>> Begin Document text

Lord Jesus Have Mercy On Me

May 11, 2019 by Matt Pavlik 2 Comments

When I get stressed I sometimes pray the Jesus Prayer to help me focus on God more than my concerns: Lord Jesus Christ, Son of God, have mercy on me (some people add, a sinner).

I first heard about the Jesus Prayer through a friend who uses it for his personal meditations. According to Wikipedia, it first came into use around the 5th century BC and is based upon three separate scriptures. The prayer definitely brings to mind the Parable of the Pharisee and the Tax collector in Luke 18:

But the tax collector, standing far off, would not even lift up his eyes to heaven, but beat his breast, saying, ‘God, be merciful to me, a sinner!’

Luke 18:13 ESV

The parable focuses on dependence upon God. It’s a humble plea for forgiveness. The prayer’s references to Jesus and Son of God emphasize God’s strengths amidst our weakness.

>> End Document text
>> Begin Task input

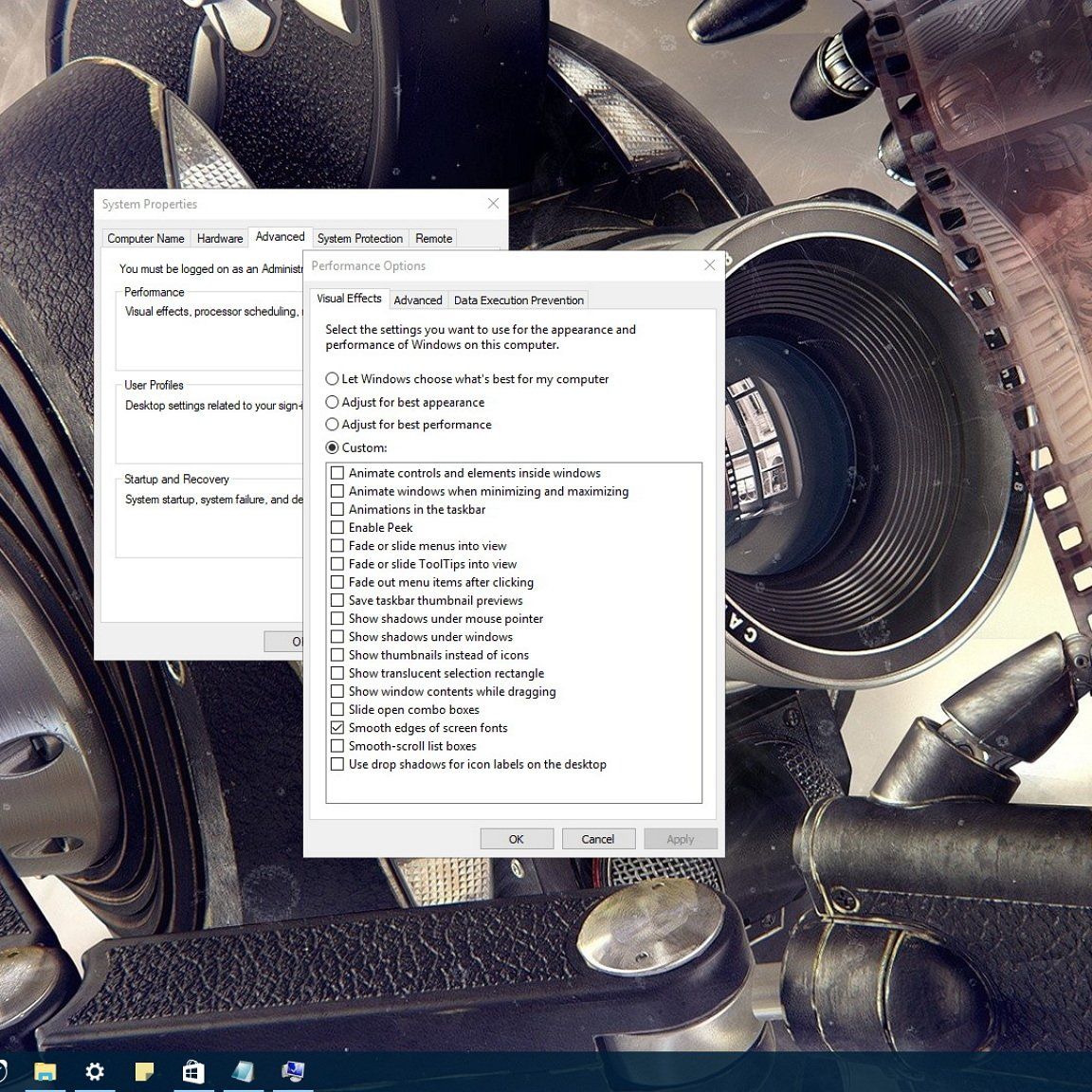Select Let Windows choose what's best option
This screenshot has height=1092, width=1092.
(x=332, y=379)
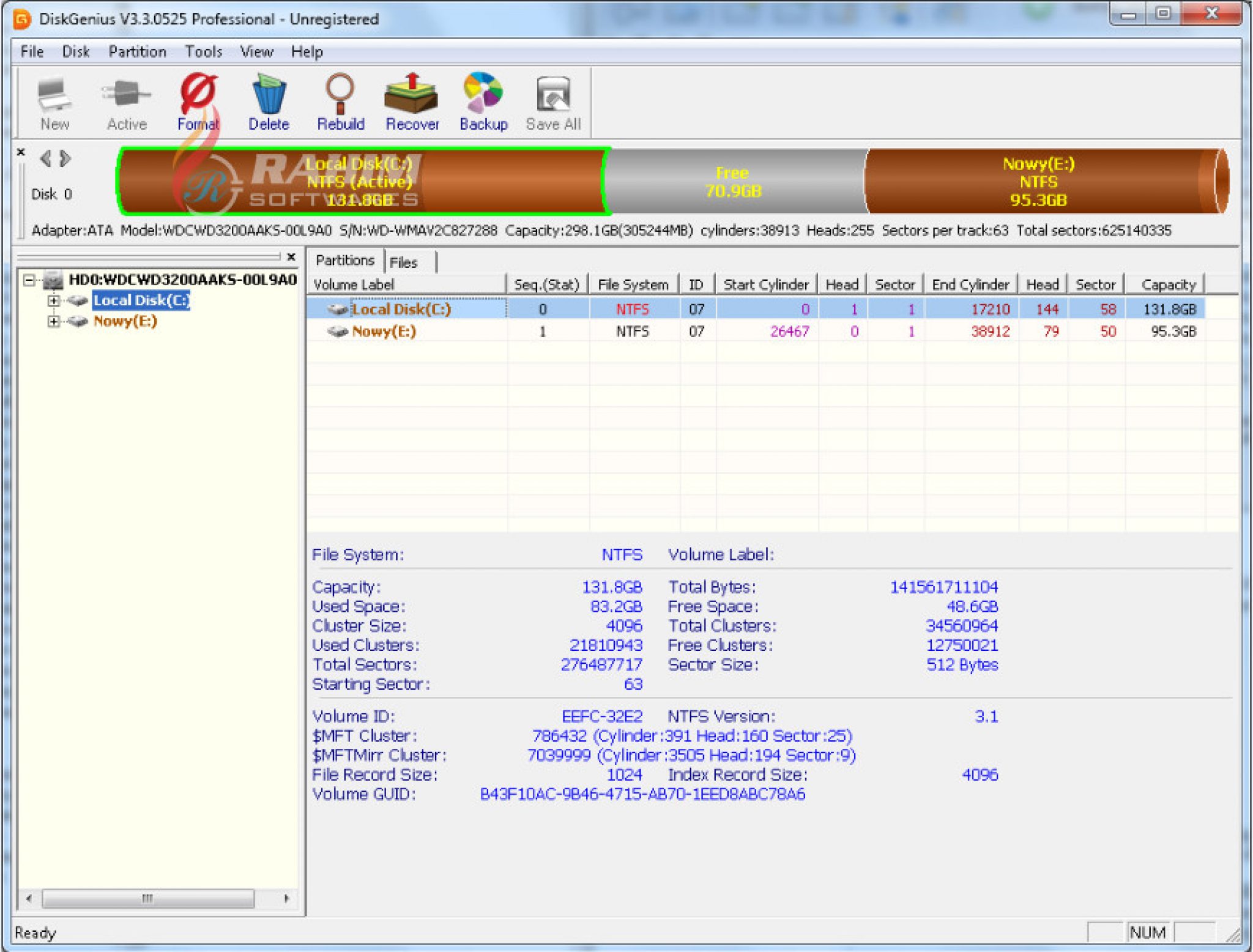Open the Partition menu
The height and width of the screenshot is (952, 1253).
[x=136, y=51]
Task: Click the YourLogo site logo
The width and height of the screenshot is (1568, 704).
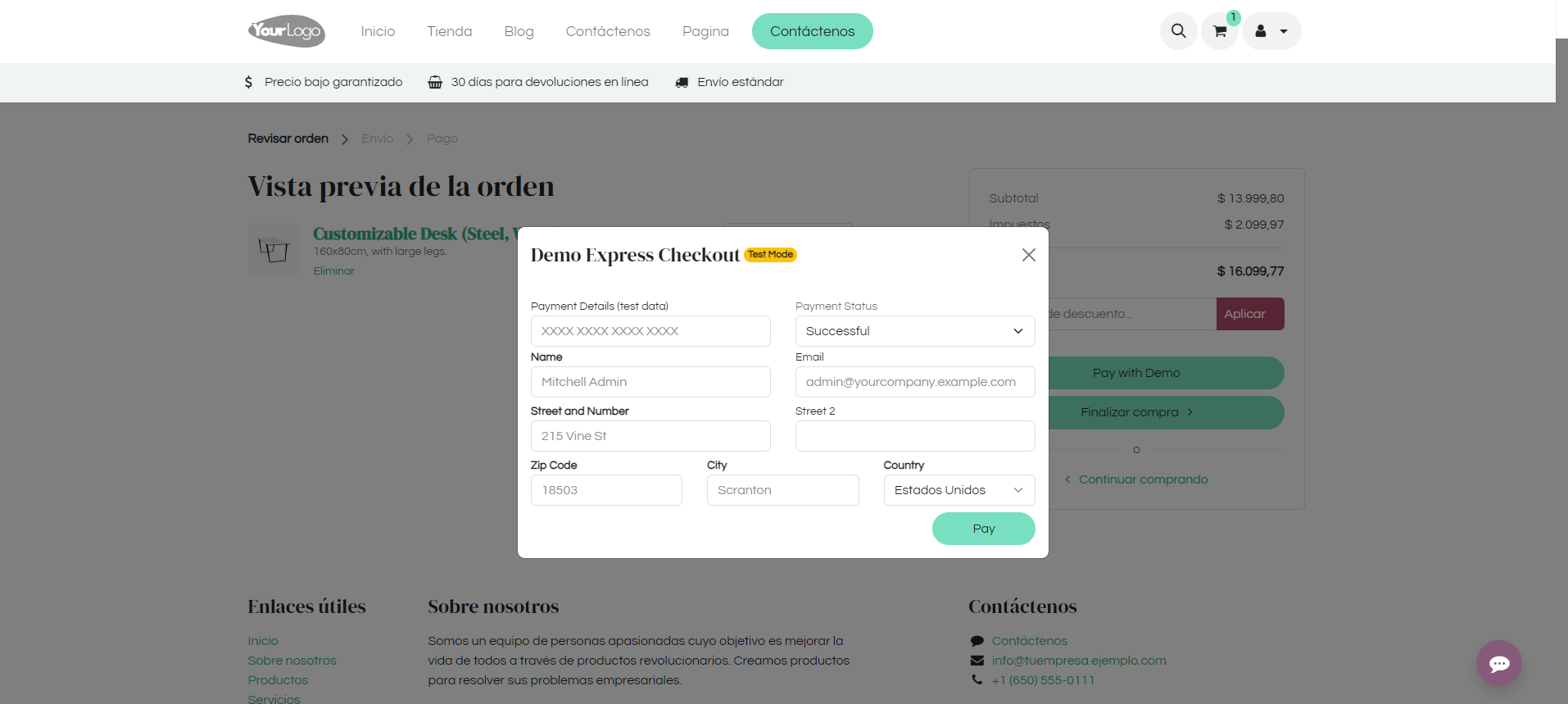Action: [287, 31]
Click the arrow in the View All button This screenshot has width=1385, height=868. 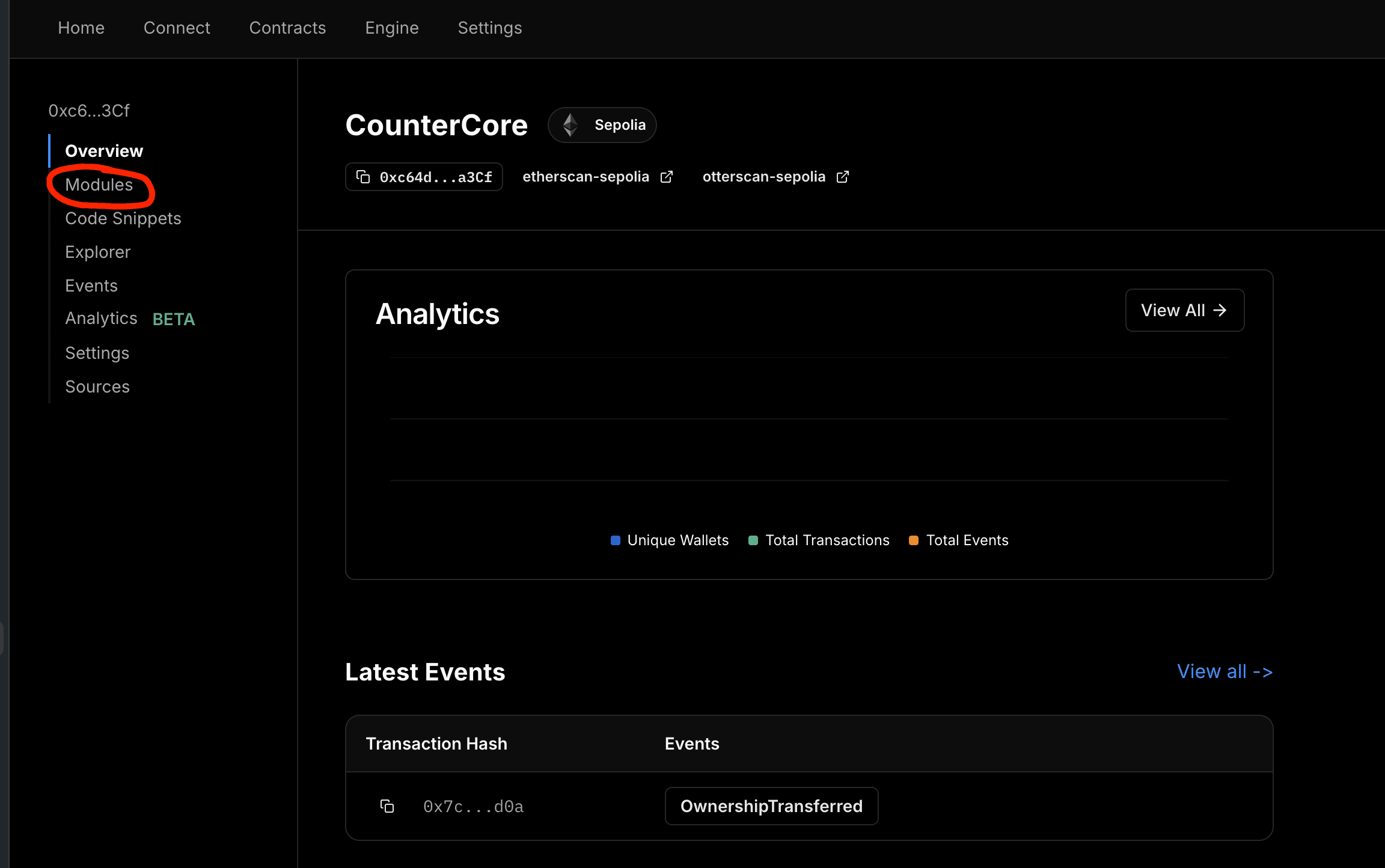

>> End Task input

## Work instructions
A – Quote the blog post from "Lord Jesus Have" through "add, a sinner).", including both ends.
B – Print the lines of the listing from the line containing "Task: Click the YourLogo site logo" through the end of the listing, with both ends included. Leave the pictures out of your answer.
The blog post and the listing are independent of each other.

## Outputs by task
A –
Lord Jesus Have Mercy On Me

May 11, 2019 by Matt Pavlik 2 Comments

When I get stressed I sometimes pray the Jesus Prayer to help me focus on God more than my concerns: Lord Jesus Christ, Son of God, have mercy on me (some people add, a sinner).

B –
Task: Click the YourLogo site logo
The width and height of the screenshot is (1568, 704).
Action: [287, 31]
Click the arrow in the View All button This screenshot has width=1385, height=868. 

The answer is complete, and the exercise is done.